Ma commune est très petite. On peut intervenir non pas sur des sites de cent logements, mais sur plusieurs sites de cinq, dix ou quinze logements. C’est ce que nous allons mettre en place tant avec les promoteurs qu’avec l’office départemental d’HLM. J’ai fait voter par le conseil municipal ce que nous appliquons partout actuellement : sur sept projets en cours, il y aura 25% de logements aidés. Je le fais à ma manière. Si en 2008-2009, j’ai amélioré les choses de 60 à 80 logements, ma pénalité sera réduite. Je ne pourrai jamais respecter cette loi en seulement quelques années, ou alors il faut que je détruise une zone pavillonnaire pour ériger des barres !

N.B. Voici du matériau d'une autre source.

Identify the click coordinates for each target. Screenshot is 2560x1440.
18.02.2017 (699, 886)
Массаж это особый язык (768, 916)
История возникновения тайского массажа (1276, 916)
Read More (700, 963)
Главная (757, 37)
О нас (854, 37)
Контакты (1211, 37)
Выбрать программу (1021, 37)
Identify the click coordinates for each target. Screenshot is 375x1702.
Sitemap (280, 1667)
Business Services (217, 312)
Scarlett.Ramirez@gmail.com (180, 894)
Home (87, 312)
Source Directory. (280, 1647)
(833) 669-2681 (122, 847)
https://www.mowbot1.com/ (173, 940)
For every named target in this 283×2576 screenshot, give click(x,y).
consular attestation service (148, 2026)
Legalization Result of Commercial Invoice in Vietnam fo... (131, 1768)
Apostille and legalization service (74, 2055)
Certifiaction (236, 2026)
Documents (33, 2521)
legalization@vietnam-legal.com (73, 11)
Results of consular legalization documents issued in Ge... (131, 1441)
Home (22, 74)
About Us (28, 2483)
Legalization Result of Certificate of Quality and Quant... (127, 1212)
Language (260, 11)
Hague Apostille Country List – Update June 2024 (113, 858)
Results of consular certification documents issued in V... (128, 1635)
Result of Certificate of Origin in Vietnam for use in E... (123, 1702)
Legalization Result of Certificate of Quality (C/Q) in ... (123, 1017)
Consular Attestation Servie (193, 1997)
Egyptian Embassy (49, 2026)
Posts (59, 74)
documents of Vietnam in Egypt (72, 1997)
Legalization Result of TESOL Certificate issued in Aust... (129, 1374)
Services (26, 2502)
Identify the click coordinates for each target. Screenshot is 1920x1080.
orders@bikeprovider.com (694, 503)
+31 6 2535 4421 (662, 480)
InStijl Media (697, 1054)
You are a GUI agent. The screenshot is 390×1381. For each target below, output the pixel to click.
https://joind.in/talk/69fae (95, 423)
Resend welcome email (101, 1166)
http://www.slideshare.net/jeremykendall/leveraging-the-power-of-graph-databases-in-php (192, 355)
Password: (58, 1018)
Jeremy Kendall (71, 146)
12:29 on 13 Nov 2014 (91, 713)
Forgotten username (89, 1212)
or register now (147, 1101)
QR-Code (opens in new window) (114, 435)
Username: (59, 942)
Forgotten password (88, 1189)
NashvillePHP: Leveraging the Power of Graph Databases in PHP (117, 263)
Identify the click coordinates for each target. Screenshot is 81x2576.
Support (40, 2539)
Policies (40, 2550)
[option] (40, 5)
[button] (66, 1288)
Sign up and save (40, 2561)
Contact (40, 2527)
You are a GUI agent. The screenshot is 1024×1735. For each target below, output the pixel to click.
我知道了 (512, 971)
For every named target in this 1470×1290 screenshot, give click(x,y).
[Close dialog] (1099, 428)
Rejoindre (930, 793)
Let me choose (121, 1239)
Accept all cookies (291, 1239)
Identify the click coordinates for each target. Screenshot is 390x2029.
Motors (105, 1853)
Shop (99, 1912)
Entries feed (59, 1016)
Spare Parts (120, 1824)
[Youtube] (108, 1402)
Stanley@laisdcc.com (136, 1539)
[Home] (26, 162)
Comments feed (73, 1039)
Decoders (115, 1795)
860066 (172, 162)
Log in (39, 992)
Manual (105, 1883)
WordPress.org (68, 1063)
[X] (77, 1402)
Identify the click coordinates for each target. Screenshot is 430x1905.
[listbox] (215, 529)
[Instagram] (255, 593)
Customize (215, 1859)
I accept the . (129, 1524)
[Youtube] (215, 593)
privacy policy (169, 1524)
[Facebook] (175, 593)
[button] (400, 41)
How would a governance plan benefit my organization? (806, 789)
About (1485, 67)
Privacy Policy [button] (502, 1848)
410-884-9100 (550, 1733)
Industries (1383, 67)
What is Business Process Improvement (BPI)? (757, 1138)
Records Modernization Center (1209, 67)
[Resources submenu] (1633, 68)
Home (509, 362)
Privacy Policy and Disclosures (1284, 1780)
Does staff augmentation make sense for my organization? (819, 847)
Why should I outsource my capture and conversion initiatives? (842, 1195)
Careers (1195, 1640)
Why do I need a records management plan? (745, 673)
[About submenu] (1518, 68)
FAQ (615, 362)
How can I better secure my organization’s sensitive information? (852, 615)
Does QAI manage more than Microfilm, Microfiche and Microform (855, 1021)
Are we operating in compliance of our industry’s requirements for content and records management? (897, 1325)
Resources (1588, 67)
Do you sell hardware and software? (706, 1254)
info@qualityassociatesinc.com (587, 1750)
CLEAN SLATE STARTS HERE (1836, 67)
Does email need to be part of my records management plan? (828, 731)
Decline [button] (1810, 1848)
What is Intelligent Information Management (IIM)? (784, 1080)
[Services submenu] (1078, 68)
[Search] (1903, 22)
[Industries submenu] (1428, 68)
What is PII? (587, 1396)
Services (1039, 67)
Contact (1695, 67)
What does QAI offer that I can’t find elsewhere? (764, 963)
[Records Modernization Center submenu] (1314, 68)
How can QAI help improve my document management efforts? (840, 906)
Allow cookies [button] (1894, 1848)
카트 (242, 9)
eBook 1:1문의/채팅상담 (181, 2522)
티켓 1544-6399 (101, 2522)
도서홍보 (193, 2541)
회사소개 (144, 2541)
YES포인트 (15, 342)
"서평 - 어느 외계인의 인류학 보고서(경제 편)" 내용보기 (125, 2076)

La Seine-St-Denis est un bastion de la gauche, j’imagine que votre ambition politique est de devenir le prochain patron du département ?

En Seine-St-Denis, on n’est pas la droite des beaux quartiers, on gère Le Raincy, mais aussi Aulnay. C’est-à-dire que les élus UMP se sont petit à petit retroussés les manches et se sont mis dans le cambouis urbain, ils ont appris comment ça fonctionne, on n’est pas une droite sociale ou sociologique, on est une droite populaire. La preuve qu’il faut faire bouger les choses ici : même le parti socialiste affirme qu’il faut tourner la page du parti communiste ! Ce qu’ils disent aujourd’hui, c’est ce que nous avons dit depuis des années.

Donc vous allez les coiffer sur le poteau pour les mettre d’accord ?

Je ne sais pas, s’ils vont jusqu’au bout peut-être. On verra en Mars avec les prochaines municipales. La Seine-St-Denis veut se libérer. Aux socialistes de prendre leurs responsabilités… .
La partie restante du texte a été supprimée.